The math doesn't tell you to stop building roads. It tells you to think about the system, not just the parts. It tells you that networks have emergent behaviors that resist common sense. And it tells you that the gap between individual rationality and collective welfare is not a bug in human nature—it's a theorem.

Notes & References

  1. Braess, D., Nagurney, A., & Wakolbinger, T. (2005). "On a paradox of traffic planning." Transportation Science, 39(4), 446–450. Translation of Braess's 1968 paper with modern commentary on Stuttgart.
  2. Lee, S., & Sohn, K. (2011). "Cheonggyecheon restoration project and its impacts on transportation." KSCE Journal of Civil Engineering, 15(6), 1025–1033. Seoul's highway demolition resulted in improved traffic flow in the surrounding network.
  3. Braess, D. (1968). "Über ein Paradoxon aus der Verkehrsplanung." Unternehmensforschung, 12, 258–268. The original paper proving that adding capacity to a network can increase total latency under selfish routing.
  4. This example uses Braess's original parameters, scaled for clarity. The key structural requirement is a network with both congestion-sensitive and congestion-insensitive edges, plus a shortcut connecting them.

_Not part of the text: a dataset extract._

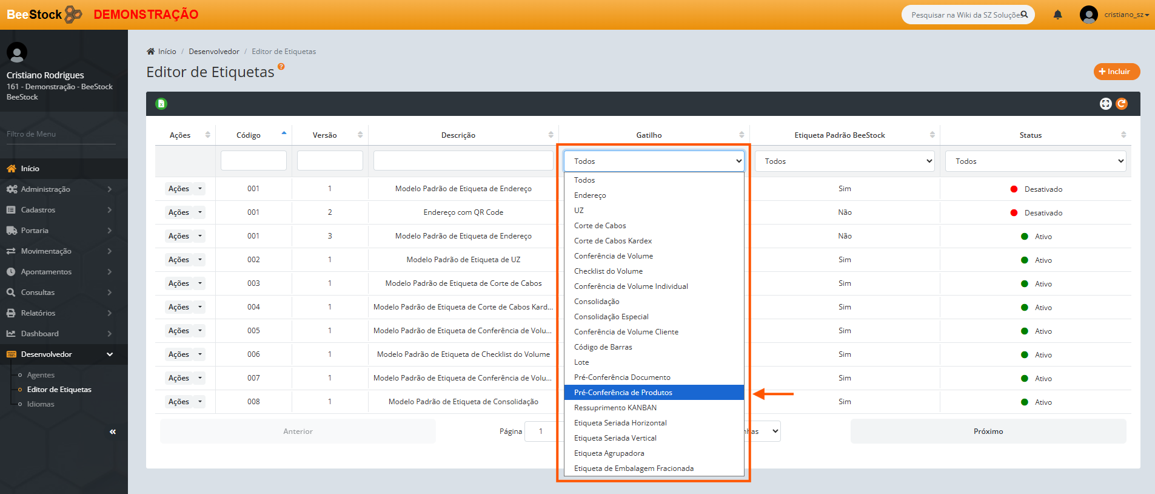1155x494 pixels.
Task: Click the search magnifier in Wiki search
Action: point(1024,15)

  5. Koutsoupias, E., & Papadimitriou, C. (1999). "Worst-case equilibria." Proceedings of the 16th Annual Symposium on Theoretical Aspects of Computer Science, 404–413. The paper that formally defined the Price of Anarchy.
  6. Roughgarden, T., & Tardos, É. (2002). "How bad is selfish routing?" Journal of the ACM, 49(2), 236–259. Proved the 4/3 bound on the Price of Anarchy for linear latency functions.
  7. Roughgarden, T. (2005). Selfish Routing and the Price of Anarchy. MIT Press. The definitive treatment of Braess-type phenomena in computer networks.
  8. Witthaut, D., & Timme, M. (2012). "Braess's paradox in oscillator networks, desynchronization and power outage." New Journal of Physics, 14, 083036.
  9. Pala, M. G., et al. (2012). "Transport inefficiency in branched-out mesoscopic networks: An analog of the Braess paradox." Physical Review Letters, 108, 076802. Physical demonstration of Braess's paradox in spring-string networks.
  10. Skinner, B. (2010). "The price of anarchy in basketball." Journal of Quantitative Analysis in Sports, 6(1). Shows that removing a team's best player can improve performance via redistributed shot selection.